[EXTRACTED MATERIAL start]

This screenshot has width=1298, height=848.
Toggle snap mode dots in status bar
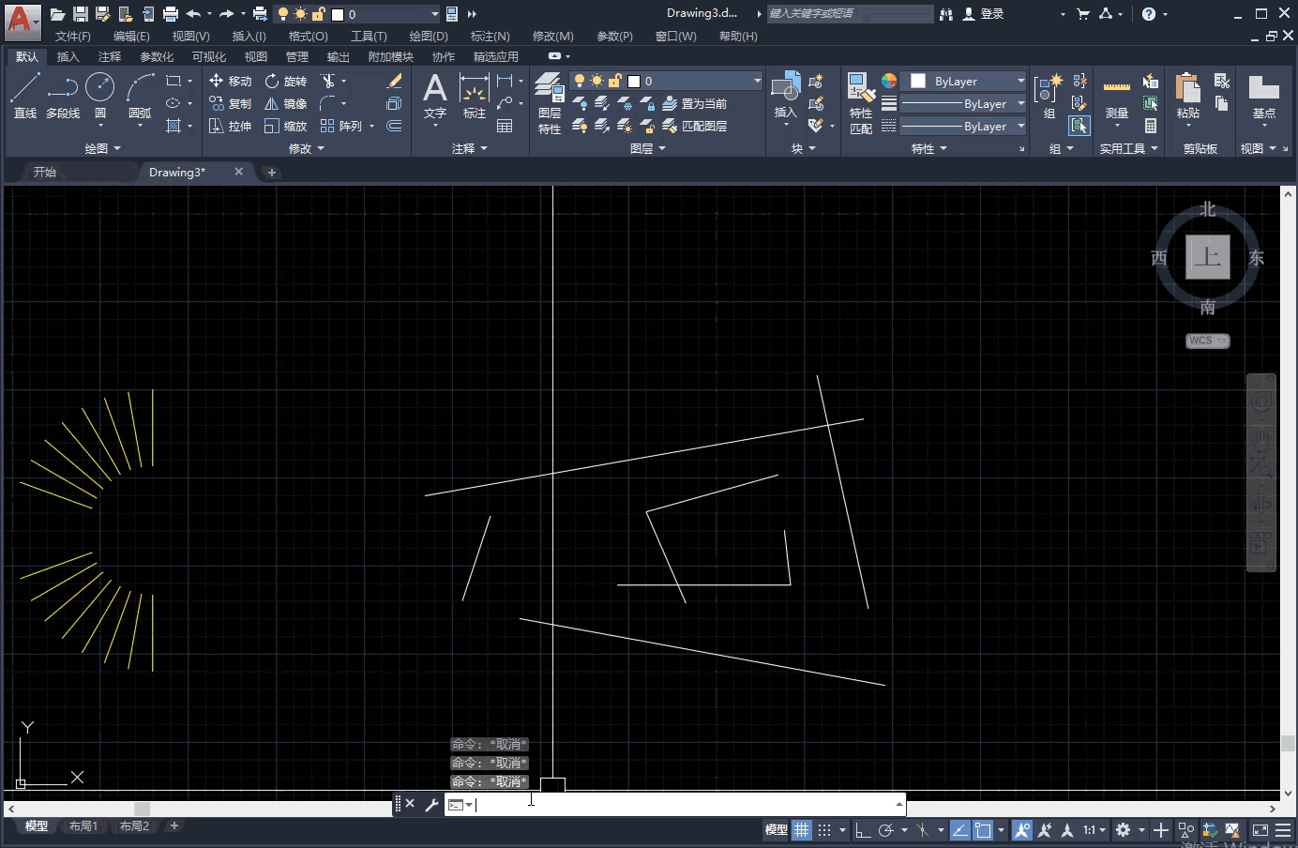click(824, 830)
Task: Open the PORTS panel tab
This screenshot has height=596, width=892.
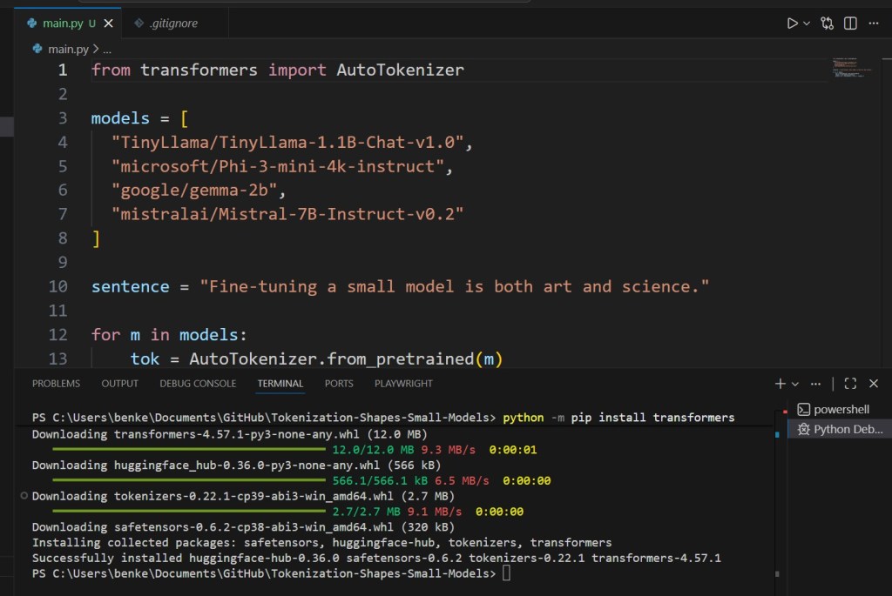Action: pos(339,383)
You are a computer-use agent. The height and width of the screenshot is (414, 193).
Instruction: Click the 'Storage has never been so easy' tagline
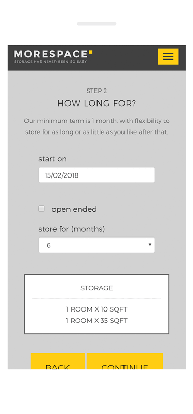50,62
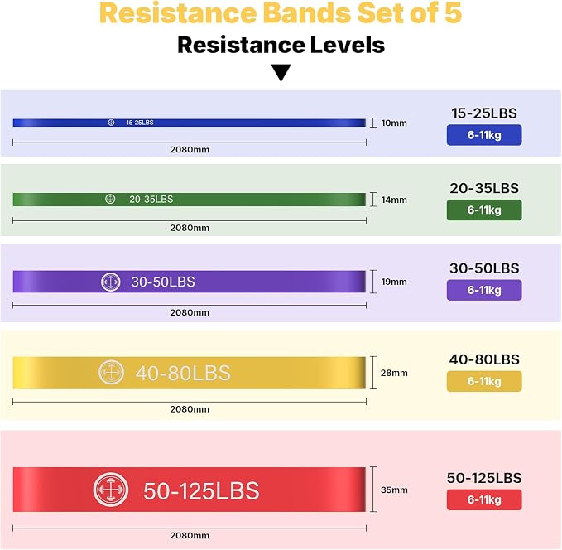Click the 30-50LBS heading on the right

coord(484,268)
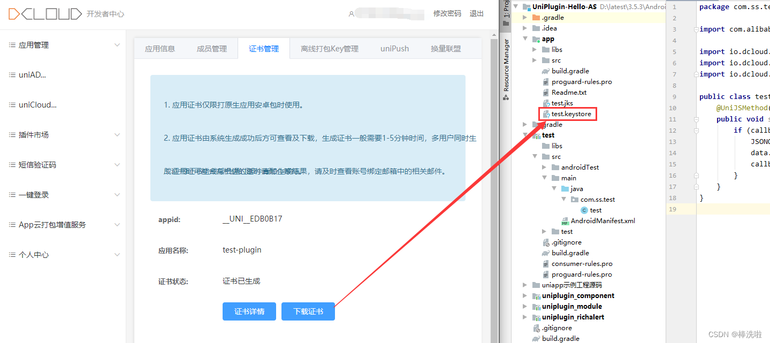Click the test.jks file icon
Screen dimensions: 770x343
click(546, 103)
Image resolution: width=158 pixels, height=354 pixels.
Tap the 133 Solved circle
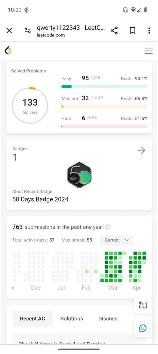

[EXTRACTED MATERIAL end]

_STATED PROBLEM:_ Copy the data word for word, from the line containing "You are a computer-use" through the end of the data, including both of those lines, and leave the pictures out of your answer.

_ANSWER TO THE PROBLEM:_
You are a computer-use agent. The height and width of the screenshot is (414, 193).
Instruction: Click the 'Storage has never been so easy' tagline
50,62
Click the 30-50LBS heading on the right

coord(484,268)
Click the test.jks file icon
Screen dimensions: 770x343
click(546, 103)
Image resolution: width=158 pixels, height=354 pixels.
Tap the 133 Solved circle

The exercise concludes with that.